How can companies protect themselves from the threat of quantum computers?
If the leaked NSA documents are to be believed, then we may be in for a rude awakening when quantum computers become technologically feasible. These machines will be able to perform calculations in far less time than any conventional computer and render our current encryptions ineffectual. The leaks claim that in 30 years, two medium-sized quantum computers would be able to even break the security of RSA (cryptosystem) — which is currently set at 2048 bits.
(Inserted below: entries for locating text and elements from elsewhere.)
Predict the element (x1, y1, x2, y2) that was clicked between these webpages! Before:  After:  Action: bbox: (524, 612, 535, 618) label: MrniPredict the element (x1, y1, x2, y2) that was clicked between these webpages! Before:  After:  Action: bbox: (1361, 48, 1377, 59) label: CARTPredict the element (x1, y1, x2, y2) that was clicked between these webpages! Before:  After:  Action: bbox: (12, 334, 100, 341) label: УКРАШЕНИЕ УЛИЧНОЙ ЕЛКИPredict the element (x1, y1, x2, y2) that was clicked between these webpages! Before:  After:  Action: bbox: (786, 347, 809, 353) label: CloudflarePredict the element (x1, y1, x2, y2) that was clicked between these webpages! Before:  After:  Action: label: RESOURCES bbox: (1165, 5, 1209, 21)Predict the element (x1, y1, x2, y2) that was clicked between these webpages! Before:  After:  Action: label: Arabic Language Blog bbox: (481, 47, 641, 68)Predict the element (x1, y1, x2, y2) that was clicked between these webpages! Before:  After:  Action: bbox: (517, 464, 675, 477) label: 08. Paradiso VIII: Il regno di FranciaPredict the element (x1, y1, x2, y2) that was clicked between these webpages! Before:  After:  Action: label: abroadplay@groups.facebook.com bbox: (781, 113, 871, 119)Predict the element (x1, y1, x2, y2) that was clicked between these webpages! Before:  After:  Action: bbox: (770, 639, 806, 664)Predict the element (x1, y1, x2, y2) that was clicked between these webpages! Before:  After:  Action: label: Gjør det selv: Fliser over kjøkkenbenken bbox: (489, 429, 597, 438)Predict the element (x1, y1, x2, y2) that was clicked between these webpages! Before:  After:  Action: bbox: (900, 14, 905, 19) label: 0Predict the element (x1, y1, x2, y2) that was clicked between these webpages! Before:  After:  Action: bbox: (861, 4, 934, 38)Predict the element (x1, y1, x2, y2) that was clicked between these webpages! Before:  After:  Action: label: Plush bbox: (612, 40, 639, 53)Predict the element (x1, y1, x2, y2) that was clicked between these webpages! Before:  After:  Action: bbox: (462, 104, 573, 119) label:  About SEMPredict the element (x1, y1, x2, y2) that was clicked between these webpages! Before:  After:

Any business that relies on modern cryptography is at risk of being hacked in the near future. But what can companies do to protect themselves? As it turns out, there are some pretty straightforward solutions which firms can preserve (or improve) security amid all this hullabaloo with quantum computing. The authors recommend investing in encryption techniques like Bitcoin, the blockchain and the TLS (Transport Layer Security).
In simple terms, quantum computers process information differently from today’s digital computers. This is because of their ability to have bits which sit in more than one state simultaneously, meaning they can perform many calculations at a time. In a future dominated by quantum computing, all regular computing will be made virtually obsolete. Hackers will be able to access the deepest secrets of companies without needing a password. To avoid this fate, companies need to embrace encryption techniques that guard against quantum technology, but they cannot afford to stop innovating too drastically.
The looming potential threat of quantum computing should be taken seriously, but this doesn’t mean you should panic. The best way to protect yourself is to plan ahead and think about possible solutions. Incorporating elements of quantum cryptography may not always be possible for every client because of the cost. But, it could help secure an important client who cannot risk future interference in their sensitive operations.